#### Description of the task
Could you swap "tree node" for "tree item" throughout all the items below, changing nothing else and leaving the pictures out of your answer?

------ Dataset records

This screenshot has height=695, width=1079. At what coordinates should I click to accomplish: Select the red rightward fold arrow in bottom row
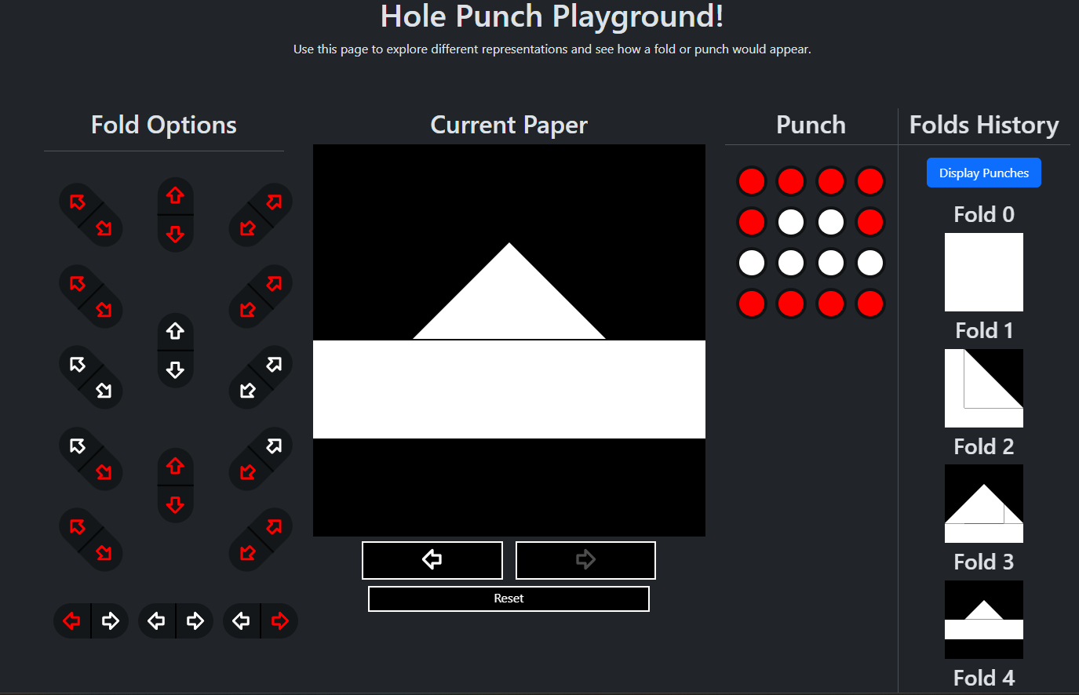279,620
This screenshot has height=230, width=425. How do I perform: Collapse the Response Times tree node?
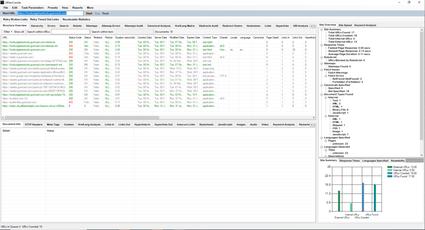click(322, 45)
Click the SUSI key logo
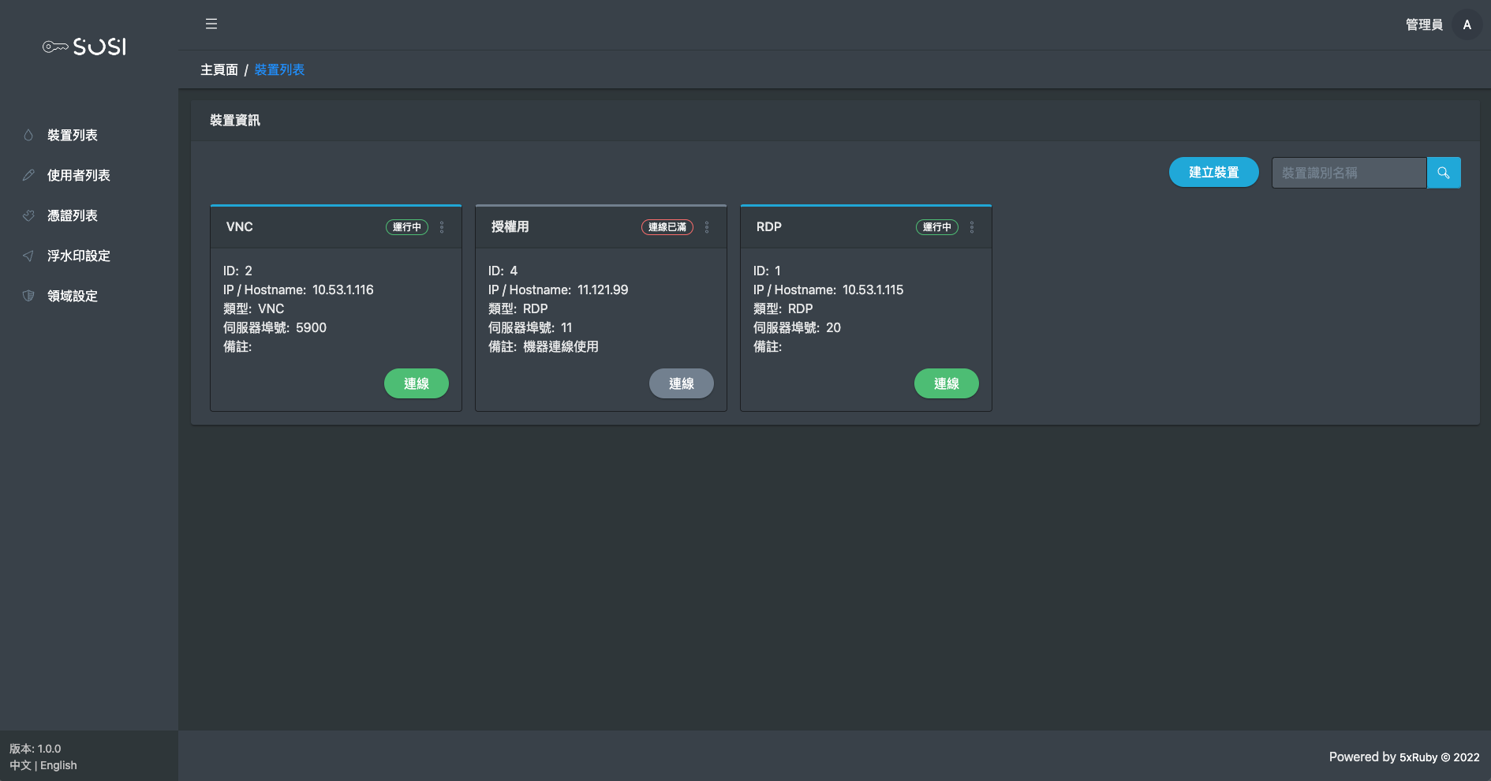 click(84, 47)
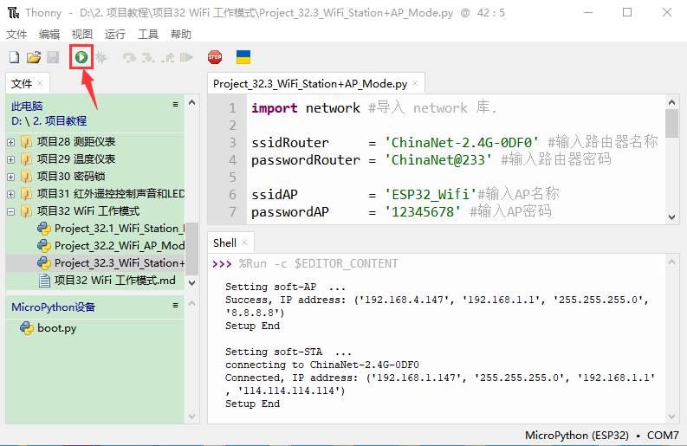Click the New file icon
This screenshot has width=687, height=446.
point(14,57)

------------

#### Answer to the task
This screenshot has height=695, width=1079. At what coordinates should I click to accomplish: Select the red rightward fold arrow in bottom row
279,620
This screenshot has height=230, width=425. How do I perform: Collapse the Response Times tree item?
click(322, 45)
Click the SUSI key logo
 click(84, 47)
Click the New file icon
This screenshot has width=687, height=446.
point(14,57)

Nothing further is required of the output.